Dunedin's Chamber of Commerce says the rest of the city needs to lift its game to match the growth of Otago University.
The university is spend $650 million on new buildings over 15 years.
The Priority Development Plan of 23 major projects includes new centres for humanities and the performing arts and a new aquarium.
The chief executive of the Otago Chamber of Commerce, John Christie, says the plan will change the face of large parts of the central city.
He says it should also challenge other parts of the community to find different growth opportunities.
Otago University said when it announced the plan on Friday, that big injection of capital would will change the look of its main campus in Dunedin, but also those in Christchurch and Wellington.
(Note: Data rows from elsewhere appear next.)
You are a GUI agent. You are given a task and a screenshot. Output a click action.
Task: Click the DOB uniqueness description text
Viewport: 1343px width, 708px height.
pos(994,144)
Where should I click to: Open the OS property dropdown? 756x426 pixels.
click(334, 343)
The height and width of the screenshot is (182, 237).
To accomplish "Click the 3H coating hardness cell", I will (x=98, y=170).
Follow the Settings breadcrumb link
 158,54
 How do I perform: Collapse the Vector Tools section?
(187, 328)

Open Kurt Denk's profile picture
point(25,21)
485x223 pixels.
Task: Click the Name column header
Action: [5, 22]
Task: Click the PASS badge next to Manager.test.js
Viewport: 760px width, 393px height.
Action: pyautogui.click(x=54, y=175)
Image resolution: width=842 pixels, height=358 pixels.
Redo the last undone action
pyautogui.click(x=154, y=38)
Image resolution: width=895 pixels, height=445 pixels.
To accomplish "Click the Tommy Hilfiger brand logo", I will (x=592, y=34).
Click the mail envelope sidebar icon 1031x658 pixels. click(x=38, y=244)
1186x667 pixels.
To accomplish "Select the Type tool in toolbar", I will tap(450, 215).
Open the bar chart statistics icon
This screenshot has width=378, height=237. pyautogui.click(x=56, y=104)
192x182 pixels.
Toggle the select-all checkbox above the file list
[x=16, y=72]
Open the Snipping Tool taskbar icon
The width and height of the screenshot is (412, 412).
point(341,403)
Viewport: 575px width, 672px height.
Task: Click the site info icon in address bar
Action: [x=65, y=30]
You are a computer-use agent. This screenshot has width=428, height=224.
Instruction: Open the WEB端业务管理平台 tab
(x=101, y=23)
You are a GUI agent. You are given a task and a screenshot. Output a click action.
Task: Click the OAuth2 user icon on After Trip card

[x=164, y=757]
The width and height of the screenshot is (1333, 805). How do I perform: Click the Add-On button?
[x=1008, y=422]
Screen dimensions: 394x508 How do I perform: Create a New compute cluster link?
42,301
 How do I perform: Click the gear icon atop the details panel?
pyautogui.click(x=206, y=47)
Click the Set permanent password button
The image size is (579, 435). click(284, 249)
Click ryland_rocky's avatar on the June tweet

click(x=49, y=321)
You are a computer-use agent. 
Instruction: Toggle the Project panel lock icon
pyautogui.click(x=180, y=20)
The highest priority was being given to the complete refurbishment of New Zealand's only dental school, at a cost of at least $50 million within five years.
Other buildings include new centres for humanities and the performing arts, upgraded science buildings and a new aquarium, likely to be in the centre city.
Building companies had been shifting resources north to earthquake-hit Christchurch and its rebuild. But Otago Chamber of Commerce chief executive John Christie believes the plan will do far more than just help keep construction companies from leaving the Dunedin.
"The university's a significant player anyway in our city, but to have a construction programme such as this will change the way the city looks and feels.
"It will provide, I think, some of the best teaching facilities we'll see in the country, and that's got to be an attraction for future students, which is again another significant benefit for our city."
Otago University's chief operating officer John Patrick says the plan will help business to plan ahead.
"There's a lot of construction capability that has been moved to Christchurch, and so we wanted the construction industry to understand what we were planning so that they knew and we would really like them to get involved."
Mr Patrick said the building plan should also give certainty to the university's own departments about their new facilities to come.
Otago University Students' Association's president Ruby Sycamore-Smith said there are areas of the university that need a facelift and she welcomes the plan, but it can't come at the cost of student support.
The university said it may do some borrowing to fund the plan, but it would not need to borrow a lot.